What These Programs Are
The primary goal of these programs is to establish a solid strength base with specifically selected foundational exercises. There are six separate 8-week programs below.
The types of exercises included in each routine are very similar, meaning that all of them can be successful regardless of your experience level. In other words, you should see results running any routines in whatever order you see fit and according to your goals, schedule and your training preferences.
The programs are intended to provide variety, so that you can pick a routine that suits your needs best and, once you run through it, you have the option of switching to another program (or more) for 8 weeks each.
What These Programs Aren’t
These programs are NOT intended to be an all-inclusive resource for all things training related. These are basic, one-size-fits-most programs I’ve developed to be further refined for my patients’ specific individual needs, meaning that there is plenty of individualized information I cover one-on-one in my office that won’t be covered here.
These programs aren’t intended to teach or instruct you on basic lifting technique and assumes you already have a basic understanding of how to perform the exercises included with proper form. If there are any exercises you aren’t familiar or confident with, DON’T DO THEM WITHOUT PROPER INSTRUCTION.
It also comes strongly recommended that you have a personal trainer or coach provide feedback on your technique for new movements.
ALWAYS speak with your doctor before starting a new exercise program. Working with your doctor ahead of time can help you plan the exercise program that’s right for you. And that’s a good first step on your path to physical fitness.
What Is Linear Progression?
These workouts are based on linear progression. Put simply, linear progression means that if you were to graph your strength, the line that you would end up drawing would be straight. This means that you need to continually either add weight or reps every time you do an exercise. You can make progress very quickly this way if you’re a beginner because your body doesn’t need much stimulus to adapt. As you get more advanced, you need more stimulus and more time to adapt.

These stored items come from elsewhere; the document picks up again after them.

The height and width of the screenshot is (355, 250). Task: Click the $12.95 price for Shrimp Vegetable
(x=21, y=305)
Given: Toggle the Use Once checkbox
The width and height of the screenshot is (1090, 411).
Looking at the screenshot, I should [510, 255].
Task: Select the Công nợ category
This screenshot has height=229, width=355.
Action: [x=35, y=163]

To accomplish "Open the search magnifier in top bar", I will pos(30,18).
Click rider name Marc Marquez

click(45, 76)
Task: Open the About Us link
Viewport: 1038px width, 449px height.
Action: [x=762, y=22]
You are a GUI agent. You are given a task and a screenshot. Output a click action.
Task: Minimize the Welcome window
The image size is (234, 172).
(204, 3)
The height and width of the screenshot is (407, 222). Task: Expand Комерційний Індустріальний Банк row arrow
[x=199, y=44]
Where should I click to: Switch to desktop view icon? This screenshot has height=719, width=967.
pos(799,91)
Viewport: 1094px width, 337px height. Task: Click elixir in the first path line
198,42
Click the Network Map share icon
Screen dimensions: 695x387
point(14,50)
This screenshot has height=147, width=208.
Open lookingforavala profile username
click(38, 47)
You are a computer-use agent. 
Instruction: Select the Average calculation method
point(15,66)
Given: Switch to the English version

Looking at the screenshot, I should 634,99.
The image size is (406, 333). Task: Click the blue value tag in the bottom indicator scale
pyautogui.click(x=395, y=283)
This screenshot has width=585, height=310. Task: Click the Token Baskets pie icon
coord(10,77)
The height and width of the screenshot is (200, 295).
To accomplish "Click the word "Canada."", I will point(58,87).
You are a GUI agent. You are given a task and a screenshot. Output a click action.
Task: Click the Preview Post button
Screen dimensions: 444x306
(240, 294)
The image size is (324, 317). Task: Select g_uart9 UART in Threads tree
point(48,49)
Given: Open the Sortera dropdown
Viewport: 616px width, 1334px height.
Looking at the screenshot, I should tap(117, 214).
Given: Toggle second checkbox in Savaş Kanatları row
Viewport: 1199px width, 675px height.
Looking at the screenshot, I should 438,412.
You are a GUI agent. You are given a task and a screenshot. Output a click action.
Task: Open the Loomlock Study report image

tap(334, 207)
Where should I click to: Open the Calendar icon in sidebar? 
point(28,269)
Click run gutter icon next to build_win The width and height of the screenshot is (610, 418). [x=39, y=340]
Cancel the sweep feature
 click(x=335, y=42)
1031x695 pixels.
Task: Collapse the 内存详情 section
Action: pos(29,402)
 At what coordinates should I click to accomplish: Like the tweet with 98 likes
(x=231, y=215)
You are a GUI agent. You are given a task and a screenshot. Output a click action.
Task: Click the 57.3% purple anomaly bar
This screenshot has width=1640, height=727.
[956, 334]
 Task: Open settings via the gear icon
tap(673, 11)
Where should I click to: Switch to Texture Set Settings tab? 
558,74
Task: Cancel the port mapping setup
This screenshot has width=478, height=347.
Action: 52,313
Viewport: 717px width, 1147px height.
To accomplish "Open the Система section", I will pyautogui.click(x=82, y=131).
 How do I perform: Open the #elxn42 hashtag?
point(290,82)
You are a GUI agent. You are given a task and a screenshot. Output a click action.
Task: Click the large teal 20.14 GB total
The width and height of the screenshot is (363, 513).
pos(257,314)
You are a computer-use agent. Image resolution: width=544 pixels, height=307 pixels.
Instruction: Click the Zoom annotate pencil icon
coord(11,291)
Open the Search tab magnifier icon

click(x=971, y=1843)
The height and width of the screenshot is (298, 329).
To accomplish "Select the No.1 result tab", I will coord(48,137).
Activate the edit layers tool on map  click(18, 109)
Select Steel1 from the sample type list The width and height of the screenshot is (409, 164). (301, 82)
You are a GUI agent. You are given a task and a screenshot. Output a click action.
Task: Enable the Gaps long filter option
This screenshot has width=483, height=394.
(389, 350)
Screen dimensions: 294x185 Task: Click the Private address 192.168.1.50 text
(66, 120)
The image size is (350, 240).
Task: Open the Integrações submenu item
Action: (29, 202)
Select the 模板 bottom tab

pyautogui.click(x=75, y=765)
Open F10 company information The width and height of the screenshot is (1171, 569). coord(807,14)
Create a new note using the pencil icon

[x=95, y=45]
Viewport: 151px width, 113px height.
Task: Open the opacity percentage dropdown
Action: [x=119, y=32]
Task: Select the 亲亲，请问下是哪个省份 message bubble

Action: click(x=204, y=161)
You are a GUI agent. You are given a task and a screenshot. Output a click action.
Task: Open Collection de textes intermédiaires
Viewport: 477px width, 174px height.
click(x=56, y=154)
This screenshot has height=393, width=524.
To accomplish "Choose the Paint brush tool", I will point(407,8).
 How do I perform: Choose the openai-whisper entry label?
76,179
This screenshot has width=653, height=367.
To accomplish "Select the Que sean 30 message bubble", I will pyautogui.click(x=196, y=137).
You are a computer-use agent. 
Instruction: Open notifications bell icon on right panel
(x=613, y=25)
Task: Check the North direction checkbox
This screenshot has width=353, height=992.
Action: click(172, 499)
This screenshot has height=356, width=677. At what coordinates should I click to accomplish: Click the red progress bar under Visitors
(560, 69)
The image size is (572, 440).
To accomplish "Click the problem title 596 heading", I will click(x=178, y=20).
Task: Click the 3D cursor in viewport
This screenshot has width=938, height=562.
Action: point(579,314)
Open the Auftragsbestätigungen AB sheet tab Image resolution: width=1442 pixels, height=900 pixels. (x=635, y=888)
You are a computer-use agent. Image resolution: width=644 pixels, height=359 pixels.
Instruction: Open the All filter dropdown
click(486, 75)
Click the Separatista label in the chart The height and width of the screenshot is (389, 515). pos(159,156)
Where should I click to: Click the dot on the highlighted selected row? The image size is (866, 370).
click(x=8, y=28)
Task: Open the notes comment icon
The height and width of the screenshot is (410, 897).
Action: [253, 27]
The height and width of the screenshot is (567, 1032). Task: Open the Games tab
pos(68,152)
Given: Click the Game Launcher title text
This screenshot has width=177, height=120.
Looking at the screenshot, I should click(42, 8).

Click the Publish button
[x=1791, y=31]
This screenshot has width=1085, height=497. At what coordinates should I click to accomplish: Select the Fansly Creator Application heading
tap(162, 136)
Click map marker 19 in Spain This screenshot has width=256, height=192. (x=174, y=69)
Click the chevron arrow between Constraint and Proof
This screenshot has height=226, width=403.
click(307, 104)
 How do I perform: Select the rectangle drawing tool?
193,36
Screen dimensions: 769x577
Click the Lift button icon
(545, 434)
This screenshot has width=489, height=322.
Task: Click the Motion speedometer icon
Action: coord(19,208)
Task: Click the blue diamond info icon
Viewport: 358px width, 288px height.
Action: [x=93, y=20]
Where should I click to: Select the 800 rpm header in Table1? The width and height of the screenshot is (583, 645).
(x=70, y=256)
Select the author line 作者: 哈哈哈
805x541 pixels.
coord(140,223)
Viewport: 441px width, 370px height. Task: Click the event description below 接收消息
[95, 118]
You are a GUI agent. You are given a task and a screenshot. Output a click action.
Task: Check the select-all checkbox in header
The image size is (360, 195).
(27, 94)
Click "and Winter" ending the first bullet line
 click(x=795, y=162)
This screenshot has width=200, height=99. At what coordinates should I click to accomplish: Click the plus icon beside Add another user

This allows for progressive overload. Without this, you won’t make any adaptations (strength gains or size gains). Simply put, in order to get bigger and stronger, you must continually make your muscles work harder than they’re used to. Conversely, if the demands on the target muscle groups are not at least maintained or are actually decreased, your muscles will atrophy, losing size and strength.
Progressive overload is a very simple but crucial concept, laying the foundation upon which successful resistance training is built.
What Weight Should I Start With?
Find your starting weight by starting with the bar, and gradually adding weight for sets of 5 until the exercise movement slows down. Then reduce the weight by 5lbs, and this is a good approximate starting point.
How Do I Know If I’m Progressing?
Weightlifting is a marathon, not a sprint. It can be difficult to accurately determine if you are making visual progress day-to-day or even week-to-week. Ultimately, because of the relationship between strength gain and muscle gain, the main metric I want you to use for tracking your progress is strength. If you’re getting stronger, you’re progressing. It is strongly recommended to log every workout either in writing (print the program out or use a separate notebook) or in an app, so you don’t have to rely on memory to keep track of personal strength records.
How Much Muscle Will I Gain?
How you respond to training will be largely determined by genetic factors. As a rough ballpark estimate for untrained male individuals, 1-2 lbs of muscle gain per month is reasonable (12-24 lbs of muscle gained in your first year). For early intermediates with about 1 year of lifting experience, progress will likely slow down to roughly 0.5-1 lbs of muscle gain per month (6-12 lbs of muscle gained in your second year). For practical purposes, women can divide muscle gain estimates in half.
What If I’m Not Sore After My Workout?
Muscle soreness is largely attributed to eccentric contractions and long muscle length contractions. Delayed-onset muscle soreness (DOMS) isn’t required for hypertrophy (muscle growth) to occur, but the associated muscle damage might play a role in hypertrophy. With that said, the main goal of the program is to establish a strength foundation, not to get you feeling sore. In fact, reduced soreness over time indicates that your body is adapting and recovering, which is actually a good thing for continued progress.
I’m Really Sore After My Workout, What Should I Do?
You may experience increased soreness when you first begin the program because it is presenting a new stress to your body. Foam rolling can help reduce DOMS and increase ROM, so if you are consistently getting sore week after week, consider adding a short 3-5 minute foam rolling routine at the end of the workouts. Otherwise, training while sore is not inherently problematic for muscle growth unless it puts you at an increased risk of injury. If you’re having a difficult time getting into position for any of the planned exercises, or finding it difficult to complete a full ROM due to pain, don’t workout.
Delayed-onset muscle soreness can last anywhere from 24 to 72 hours post-workout. If it lasts longer, or you notice swelling or radiating pain, reach out to your chiropractor!
Otherwise, in the case of mild soreness, perform a slightly longer warm up for each exercise with avoiding injury being a top priority. One extra rest day will not set you back very far, but a serious injury will. If in doubt, check with your doc.